Given records –
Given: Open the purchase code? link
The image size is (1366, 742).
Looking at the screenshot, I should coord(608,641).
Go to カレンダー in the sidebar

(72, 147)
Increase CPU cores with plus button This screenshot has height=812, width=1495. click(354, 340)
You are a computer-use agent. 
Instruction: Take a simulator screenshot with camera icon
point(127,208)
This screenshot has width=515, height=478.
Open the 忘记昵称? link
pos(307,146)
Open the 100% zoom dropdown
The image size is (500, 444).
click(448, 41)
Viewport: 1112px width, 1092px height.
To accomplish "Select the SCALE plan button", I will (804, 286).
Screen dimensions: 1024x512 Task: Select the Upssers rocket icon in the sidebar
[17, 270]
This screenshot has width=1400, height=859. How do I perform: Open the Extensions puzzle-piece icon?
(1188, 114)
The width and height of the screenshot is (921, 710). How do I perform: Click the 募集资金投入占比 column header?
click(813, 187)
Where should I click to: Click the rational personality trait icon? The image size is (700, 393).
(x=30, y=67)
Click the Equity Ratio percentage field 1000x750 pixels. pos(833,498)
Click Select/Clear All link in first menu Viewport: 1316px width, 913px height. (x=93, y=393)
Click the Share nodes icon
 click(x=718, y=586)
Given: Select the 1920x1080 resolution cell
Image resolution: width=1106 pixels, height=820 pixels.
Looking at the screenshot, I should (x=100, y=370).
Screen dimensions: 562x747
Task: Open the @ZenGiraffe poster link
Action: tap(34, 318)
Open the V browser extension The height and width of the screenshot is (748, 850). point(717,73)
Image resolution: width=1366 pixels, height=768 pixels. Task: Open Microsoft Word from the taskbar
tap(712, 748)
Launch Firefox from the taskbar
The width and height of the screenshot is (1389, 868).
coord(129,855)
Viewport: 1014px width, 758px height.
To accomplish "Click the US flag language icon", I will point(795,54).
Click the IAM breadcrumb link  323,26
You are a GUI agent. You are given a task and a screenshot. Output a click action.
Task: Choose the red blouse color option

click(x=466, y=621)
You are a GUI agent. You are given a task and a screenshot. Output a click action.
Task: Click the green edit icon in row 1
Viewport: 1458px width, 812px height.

Exercise aim – Return all the items above verbatim, keeping every line the same.

Written response –
Given: Open the purchase code? link
The image size is (1366, 742).
Looking at the screenshot, I should coord(608,641).
Go to カレンダー in the sidebar

(72, 147)
Increase CPU cores with plus button This screenshot has height=812, width=1495. click(354, 340)
You are a computer-use agent. 
Instruction: Take a simulator screenshot with camera icon
point(127,208)
This screenshot has width=515, height=478.
Open the 忘记昵称? link
pos(307,146)
Open the 100% zoom dropdown
The image size is (500, 444).
click(448, 41)
Viewport: 1112px width, 1092px height.
To accomplish "Select the SCALE plan button", I will (804, 286).
Screen dimensions: 1024x512 Task: Select the Upssers rocket icon in the sidebar
[17, 270]
This screenshot has width=1400, height=859. How do I perform: Open the Extensions puzzle-piece icon?
(1188, 114)
The width and height of the screenshot is (921, 710). How do I perform: Click the 募集资金投入占比 column header?
click(813, 187)
Where should I click to: Click the rational personality trait icon? The image size is (700, 393).
(x=30, y=67)
Click the Equity Ratio percentage field 1000x750 pixels. pos(833,498)
Click Select/Clear All link in first menu Viewport: 1316px width, 913px height. (x=93, y=393)
Click the Share nodes icon
 click(x=718, y=586)
Given: Select the 1920x1080 resolution cell
Image resolution: width=1106 pixels, height=820 pixels.
Looking at the screenshot, I should (x=100, y=370).
Screen dimensions: 562x747
Task: Open the @ZenGiraffe poster link
Action: tap(34, 318)
Open the V browser extension The height and width of the screenshot is (748, 850). point(717,73)
Image resolution: width=1366 pixels, height=768 pixels. Task: Open Microsoft Word from the taskbar
tap(712, 748)
Launch Firefox from the taskbar
The width and height of the screenshot is (1389, 868).
coord(129,855)
Viewport: 1014px width, 758px height.
To accomplish "Click the US flag language icon", I will point(795,54).
Click the IAM breadcrumb link  323,26
You are a GUI agent. You are given a task and a screenshot. Output a click action.
Task: Choose the red blouse color option

click(x=466, y=621)
You are a GUI agent. You are given a task and a screenshot. Output a click action.
Task: Click the green edit icon in row 1
Viewport: 1458px width, 812px height.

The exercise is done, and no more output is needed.